Exercise task
Change every "Viewport" in the rows below to "Display area", and reproduce the rest of each row without alteration.

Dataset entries
=====

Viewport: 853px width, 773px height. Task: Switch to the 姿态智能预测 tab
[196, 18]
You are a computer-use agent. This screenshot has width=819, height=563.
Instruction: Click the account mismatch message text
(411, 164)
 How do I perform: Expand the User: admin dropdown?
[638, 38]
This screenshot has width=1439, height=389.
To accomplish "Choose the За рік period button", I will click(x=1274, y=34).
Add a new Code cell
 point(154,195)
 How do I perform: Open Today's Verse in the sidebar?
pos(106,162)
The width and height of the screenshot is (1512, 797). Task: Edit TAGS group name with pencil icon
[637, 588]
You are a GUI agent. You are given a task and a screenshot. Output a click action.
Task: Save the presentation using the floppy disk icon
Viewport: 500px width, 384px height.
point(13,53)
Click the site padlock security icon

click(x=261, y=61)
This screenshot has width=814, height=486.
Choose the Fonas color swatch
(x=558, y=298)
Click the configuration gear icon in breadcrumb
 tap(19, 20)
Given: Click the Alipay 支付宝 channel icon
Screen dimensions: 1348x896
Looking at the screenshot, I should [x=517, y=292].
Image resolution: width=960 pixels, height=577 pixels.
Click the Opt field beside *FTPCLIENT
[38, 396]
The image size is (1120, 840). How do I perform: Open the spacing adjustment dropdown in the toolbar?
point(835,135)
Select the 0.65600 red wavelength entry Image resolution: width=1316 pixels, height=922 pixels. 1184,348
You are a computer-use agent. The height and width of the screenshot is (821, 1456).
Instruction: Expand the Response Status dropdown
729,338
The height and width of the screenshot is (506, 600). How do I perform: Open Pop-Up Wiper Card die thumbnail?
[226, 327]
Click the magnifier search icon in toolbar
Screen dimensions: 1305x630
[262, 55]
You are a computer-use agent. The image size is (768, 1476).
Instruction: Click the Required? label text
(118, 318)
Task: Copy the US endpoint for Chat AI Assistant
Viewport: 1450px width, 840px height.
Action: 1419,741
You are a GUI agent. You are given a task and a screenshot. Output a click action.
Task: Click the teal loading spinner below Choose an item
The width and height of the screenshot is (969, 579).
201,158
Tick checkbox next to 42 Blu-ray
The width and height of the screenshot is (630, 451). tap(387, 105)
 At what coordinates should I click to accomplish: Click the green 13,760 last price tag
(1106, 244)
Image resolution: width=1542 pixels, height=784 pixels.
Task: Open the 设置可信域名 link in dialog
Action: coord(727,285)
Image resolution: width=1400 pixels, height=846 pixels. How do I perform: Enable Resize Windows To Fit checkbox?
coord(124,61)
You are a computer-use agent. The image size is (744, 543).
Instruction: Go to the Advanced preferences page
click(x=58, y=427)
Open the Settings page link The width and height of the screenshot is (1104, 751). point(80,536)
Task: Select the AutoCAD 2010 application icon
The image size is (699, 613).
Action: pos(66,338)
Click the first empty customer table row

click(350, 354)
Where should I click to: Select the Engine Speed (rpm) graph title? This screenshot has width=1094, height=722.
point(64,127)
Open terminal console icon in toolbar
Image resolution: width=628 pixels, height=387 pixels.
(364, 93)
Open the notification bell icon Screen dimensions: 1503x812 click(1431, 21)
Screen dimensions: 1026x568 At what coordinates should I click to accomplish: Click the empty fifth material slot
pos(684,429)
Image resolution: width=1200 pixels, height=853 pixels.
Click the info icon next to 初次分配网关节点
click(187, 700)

=====

Result of the exercise
Display area: 853px width, 773px height. Task: Switch to the 姿态智能预测 tab
[196, 18]
You are a computer-use agent. This screenshot has width=819, height=563.
Instruction: Click the account mismatch message text
(411, 164)
 How do I perform: Expand the User: admin dropdown?
[638, 38]
This screenshot has width=1439, height=389.
To accomplish "Choose the За рік period button", I will click(x=1274, y=34).
Add a new Code cell
 point(154,195)
 How do I perform: Open Today's Verse in the sidebar?
pos(106,162)
The width and height of the screenshot is (1512, 797). Task: Edit TAGS group name with pencil icon
[637, 588]
You are a GUI agent. You are given a task and a screenshot. Output a click action.
Task: Save the presentation using the floppy disk icon
Display area: 500px width, 384px height.
point(13,53)
Click the site padlock security icon

click(x=261, y=61)
This screenshot has width=814, height=486.
Choose the Fonas color swatch
(x=558, y=298)
Click the configuration gear icon in breadcrumb
 tap(19, 20)
Given: Click the Alipay 支付宝 channel icon
Screen dimensions: 1348x896
Looking at the screenshot, I should [x=517, y=292].
Image resolution: width=960 pixels, height=577 pixels.
Click the Opt field beside *FTPCLIENT
[38, 396]
The image size is (1120, 840). How do I perform: Open the spacing adjustment dropdown in the toolbar?
point(835,135)
Select the 0.65600 red wavelength entry Image resolution: width=1316 pixels, height=922 pixels. 1184,348
You are a computer-use agent. The height and width of the screenshot is (821, 1456).
Instruction: Expand the Response Status dropdown
729,338
The height and width of the screenshot is (506, 600). How do I perform: Open Pop-Up Wiper Card die thumbnail?
[226, 327]
Click the magnifier search icon in toolbar
Screen dimensions: 1305x630
[262, 55]
You are a computer-use agent. The image size is (768, 1476).
Instruction: Click the Required? label text
(118, 318)
Task: Copy the US endpoint for Chat AI Assistant
Display area: 1450px width, 840px height.
Action: 1419,741
You are a GUI agent. You are given a task and a screenshot. Output a click action.
Task: Click the teal loading spinner below Choose an item
The width and height of the screenshot is (969, 579).
201,158
Tick checkbox next to 42 Blu-ray
The width and height of the screenshot is (630, 451). tap(387, 105)
 At what coordinates should I click to accomplish: Click the green 13,760 last price tag
(1106, 244)
Image resolution: width=1542 pixels, height=784 pixels.
Task: Open the 设置可信域名 link in dialog
Action: coord(727,285)
Image resolution: width=1400 pixels, height=846 pixels. How do I perform: Enable Resize Windows To Fit checkbox?
coord(124,61)
You are a computer-use agent. The image size is (744, 543).
Instruction: Go to the Advanced preferences page
click(x=58, y=427)
Open the Settings page link The width and height of the screenshot is (1104, 751). point(80,536)
Task: Select the AutoCAD 2010 application icon
The image size is (699, 613).
Action: pos(66,338)
Click the first empty customer table row

click(350, 354)
Where should I click to: Select the Engine Speed (rpm) graph title? This screenshot has width=1094, height=722.
point(64,127)
Open terminal console icon in toolbar
Image resolution: width=628 pixels, height=387 pixels.
(364, 93)
Open the notification bell icon Screen dimensions: 1503x812 click(1431, 21)
Screen dimensions: 1026x568 At what coordinates should I click to accomplish: Click the empty fifth material slot
pos(684,429)
Image resolution: width=1200 pixels, height=853 pixels.
Click the info icon next to 初次分配网关节点
click(187, 700)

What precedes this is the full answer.